Alexandria Ocasio-Cortez a déclaré vendredi lors d'une conférence de sécurité à Munich sur l'avenir de la politique étrangère que le prochain candidat démocrate à la présidentielle devrait reconsidérer l'aide militaire du pays à Israël.

Hagar Shezaf du journal israélien Haaretz a demandé à la députée américaine si elle pensait que « le candidat démocrate à la présidentielle de 2028 devrait réévaluer l’aide militaire à Israël ».

“Pour moi, il ne s'agit pas seulement d'une élection présidentielle”, a répondu Ocasio-Cortez. “Je pense personnellement que les États-Unis ont l'obligation de faire respecter leurs propres lois, en particulier les lois Leahy”.

“Personnellement, je pense que l'idée d'une aide totalement inconditionnelle, quoi que l'on fasse, n'a aucun sens”, a-t-elle ajouté. “Je pense que cela a permis un génocide à Gaza, et je pense que nous avons des milliers de femmes et d'enfants morts… c'était complètement évitable.”

« C’est pourquoi je pense qu’il est approprié d’appliquer nos propres lois par le biais des lois Leahy, qui nécessitent une assistance conditionnelle dans tous les cas lorsque vous constatez des violations flagrantes des droits de l’homme », a conclu Ocasio-Cortez.

Les lois Leahy sont deux textes législatifs nommés en l'honneur de l'ancien sénateur Patrick Leahy, qui les a présentés dans les années 1990. Ils interdisent au Département américain de la Défense et au Département d’État américain de fournir des fonds à « des unités de forces de sécurité étrangères lorsqu’il existe des informations crédibles impliquant cette unité dans la perpétration de graves violations des droits de l’homme ».

Mais selon Charles Blaha, l'ancien directeur du bureau du Département d'État chargé par Leahy de contrôler les unités de sécurité étrangères, « les responsables du Département d'État insistent sur le fait que les unités israéliennes sont soumises aux mêmes normes de contrôle que les unités de n'importe quel autre pays.
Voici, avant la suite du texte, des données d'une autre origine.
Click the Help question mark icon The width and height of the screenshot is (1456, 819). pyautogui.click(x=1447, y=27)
Peut-être en théorie. Mais en pratique, ce n'est tout simplement pas vrai.

Matt Whitaker, l'ambassadeur américain auprès de l'OTAN, a refusé de répondre directement à la question, affirmant qu'Israël est « l'un de nos plus proches alliés ».

Auparavant, Ocasio-Cortez avait accusé Donald Trump de vouloir inaugurer une « ère d'autoritarisme » et avait condamné sa politique étrangère devant les plus hauts responsables politiques de ses alliés.
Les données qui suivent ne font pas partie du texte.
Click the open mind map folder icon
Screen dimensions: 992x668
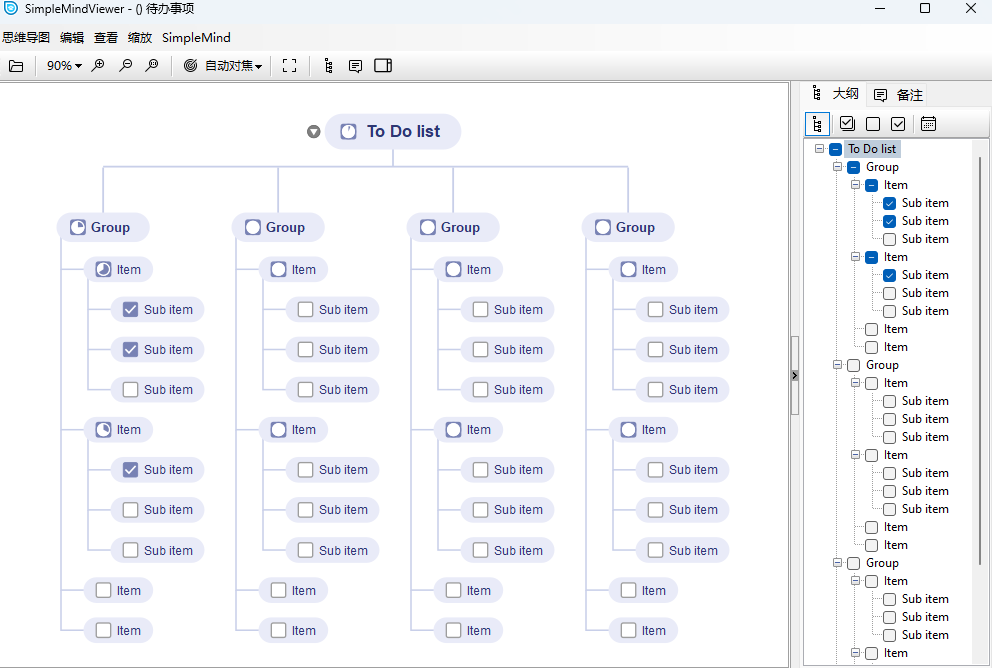[16, 66]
Dans ses remarques, Ocasio-Cortez a déclaré que Trump et Marco Rubio, le secrétaire d'État, voulaient “retirer les États-Unis du monde entier afin que nous puissions entrer dans une ère d'autoritarisme” alors qu'ils cherchaient à “créer un monde dans lequel Donald Trump peut dominer l'hémisphère occidental et l'Amérique latine comme son bac à sable personnel, dans lequel Poutine peut brandir son sabre à travers l'Europe et essayer d'y intimider nos propres alliés”.
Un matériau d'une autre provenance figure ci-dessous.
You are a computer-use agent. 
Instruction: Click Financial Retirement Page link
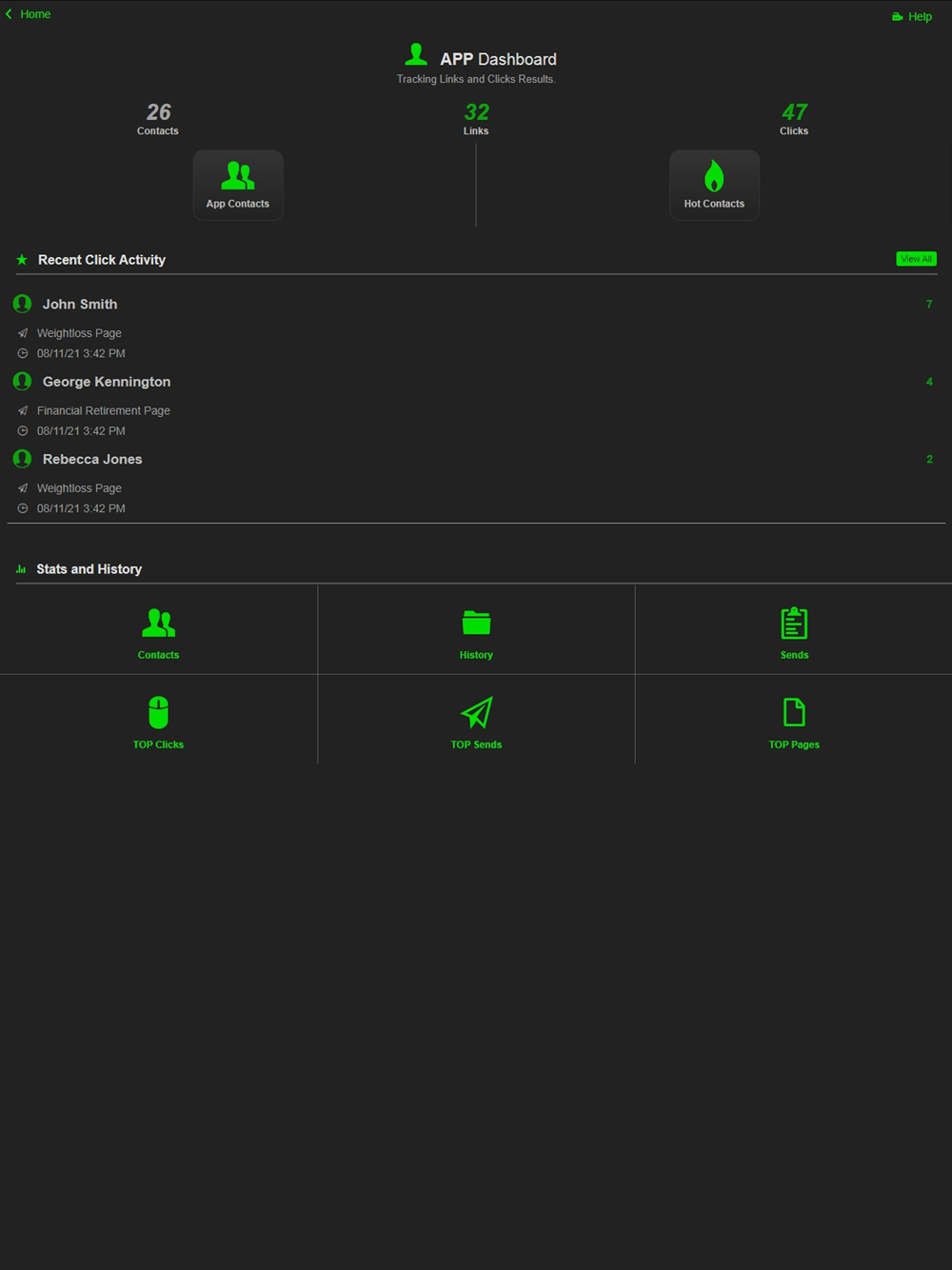104,410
Elle a ensuite présenté ce qu'elle a appelé une « vision alternative » pour une politique étrangère américaine de gauche, affirmant qu'elle et ses collègues démocrates appelaient au retour à un « ordre fondé sur des règles » sans les « hypocrisies » de la politique étrangère américaine qui ont dominé les administrations passées et actuelles.

On ne sait toujours pas quel rôle les positions des démocrates sur le conflit Israël-Gaza joueront lors de l’élection présidentielle de 2028. Certains démocrates considérés comme des candidats probables ont déjà été confrontés à des questions sur la question, certains adoptant une position plus critique que Kamala Harris ou Joe Biden lors de la campagne 2024.